Frequently we share a different historic image on the Essex on Lake Champlain Facebook page and invite our viewers to play some Vintage Essex Trivia.
What do you recognize in this photo? Where is this? What has changed? When do you think this photo was taken?
Given the car style I am guessing that this was taken in the early 1900s. The house looks much the same, although that gas pump is no longer there. From the fuel truck on the right, I’m guessing a fuel delivery may be occurring at the time of the photo-taking.
Here’s what the community had to say:
Jolene Hopkins: Old county home? 1920’s or 30’s?
She is exactly right! I drive by this building often on my way through Whallonsburg, but I never actually knew it used to be a former county house until recently. Here’s some information I was able to find online:
Essex County Home and Farm, also known as Whallonsburg County Home and Infirmary, is a historic almshouse and infirmary located at Whallonsburg in Essex County, New York. The property include seven contributing buildings and one contributing site. The core of the complex is a homogeneous cluster of four brick buildings on fieldstone foundations. The largest is the Home Building, a 2-story dormitory originally constructed in 1860. Located nearby are a milk house and dining / kitchen building. The 2 1⁄2-story infirmary building was built in 1899. Farm buildings include an equipment shed / garage, dairy barn, and hog-chicken house. Also on the property is the institution’s cemetery site. The home and infirmary ceased operation in 1980. It was listed on the National Register of Historic Places in 1982. —Wikipedia
I also found an old report from an 1857 investigation of what I believe to be the state of the county house at that time. It’s interesting to see the old-fashioned description of the “poorhouse” and its inhabitants. Read the report for yourself here.
Below is the backside of the postcard, although it does not tell us much as there is no date and it was never mailed.
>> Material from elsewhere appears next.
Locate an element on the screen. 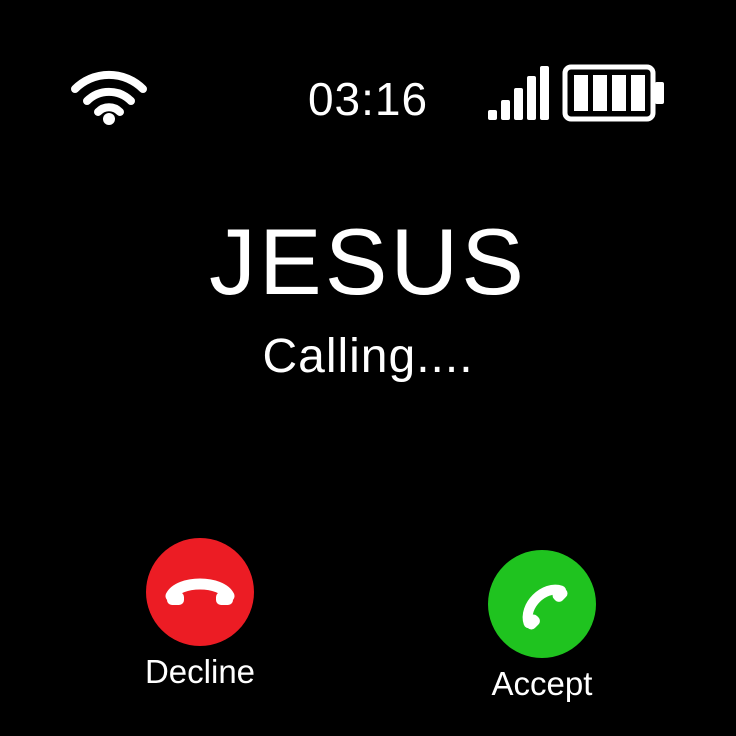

Share Your Essex Artifacts
If you want to share your old photos of Essex (also brochures, postcards, menus, tickets, artifacts, etc.) on the blog please email us at editor [AT] essexonlakechamplain [DOT] com.
Eve Ticknor says
From the time I was little, my mother used to tell me this was known as the “Poor House” for those not well off. Sometimes people could be seen sitting on the porch, people who appeared to be old or ill. She said she asked her parents about who lived in that house but was not given a satisfactory answer. Unfortunately at that time, people who lived there were deemed “not worth knowing”. I believe by the time she was old enough to try for herself, it had closed. I have always wondered what it looked like inside and why no one has ever turned it into something else, even a private house.